Frogs started up their courting songs. After a while Birdie took out her worn Bible and read aloud in a quiet, soothing voice until at last sleep beckoned. Yea, though I walk through the valley of the shadow of death, I will fear no evil.
We took a somber tour of the storm damage the next day. The tornado had skipped through Henbane in typical fickle fashion, demolishing some buildings and leaving others untouched. A mangled pickup balanced precariously on the roof of the Great Southern Bank. One of the ancient gum trees on the courthouse lawn had toppled, smashing into the Donut Hole across the street. Sections of the blacktop road leading to the river had been scoured down to bare earth, and a handful of homes had been reduced to a confetti of insulation, splinters, and glass. The storm took pieces of Henbane with it, snatching up photographs and receipts and pages of books with greedy fingers and dropping them out of the sky as far away as Howell County.
Dane’s general store was intact minus a few shingles and the patio awning, but the landscape around the building had been swept clean—the hand-lettered signs advertising firewood and night crawlers, the planters overflowing with petunias, the trash can and ashtray and wooden benches, the old wagon where Crete had stacked melons and pumpkins for sale. Even the morning glories that climbed the walls and gutters had been stripped away. Devoid of all its familiar adornments, Dane’s appeared alien and unwelcoming. Cheri’s tree, along with countless others, had been uprooted and tossed in the river.
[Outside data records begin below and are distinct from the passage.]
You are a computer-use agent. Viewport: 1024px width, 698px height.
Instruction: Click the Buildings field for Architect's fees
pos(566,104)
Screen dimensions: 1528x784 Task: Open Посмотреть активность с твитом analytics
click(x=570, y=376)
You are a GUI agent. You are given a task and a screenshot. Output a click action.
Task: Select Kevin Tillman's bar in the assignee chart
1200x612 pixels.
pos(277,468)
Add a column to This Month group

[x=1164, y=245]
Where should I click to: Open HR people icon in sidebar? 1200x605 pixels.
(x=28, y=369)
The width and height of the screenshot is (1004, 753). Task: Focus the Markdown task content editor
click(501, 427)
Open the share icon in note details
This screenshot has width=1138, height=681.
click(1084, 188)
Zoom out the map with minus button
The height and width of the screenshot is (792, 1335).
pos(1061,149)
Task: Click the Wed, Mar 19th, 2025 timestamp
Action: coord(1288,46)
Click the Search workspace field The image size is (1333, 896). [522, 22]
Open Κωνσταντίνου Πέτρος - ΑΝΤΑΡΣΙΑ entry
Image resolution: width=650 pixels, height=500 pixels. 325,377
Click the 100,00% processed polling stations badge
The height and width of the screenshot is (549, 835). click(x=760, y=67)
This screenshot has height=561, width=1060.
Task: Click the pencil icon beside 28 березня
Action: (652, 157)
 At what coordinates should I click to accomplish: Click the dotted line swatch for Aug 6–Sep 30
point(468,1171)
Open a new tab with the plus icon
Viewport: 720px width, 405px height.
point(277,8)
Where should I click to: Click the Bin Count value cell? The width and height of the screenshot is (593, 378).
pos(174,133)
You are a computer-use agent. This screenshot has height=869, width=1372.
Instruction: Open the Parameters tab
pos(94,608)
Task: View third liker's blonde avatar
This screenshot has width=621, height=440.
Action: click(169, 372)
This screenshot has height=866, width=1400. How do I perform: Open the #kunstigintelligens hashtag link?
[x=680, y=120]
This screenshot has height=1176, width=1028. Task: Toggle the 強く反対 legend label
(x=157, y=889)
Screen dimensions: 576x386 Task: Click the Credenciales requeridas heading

Several people had been wounded by flying debris. Arleigh Snell had been rescued from her crushed trailer after hours spent pinned under the rubble, and one person remained unaccounted for. Whispers spread through town that Crete Dane was missing. A storage shed behind his house had been ripped apart, the contents lost to the wind, and it was thought that he might have been borne away in the funnel cloud. The sheriff expressed hope that Crete’s remains would be recovered, but with thousands of acres of forest on all sides, it wasn’t feasible to launch a search.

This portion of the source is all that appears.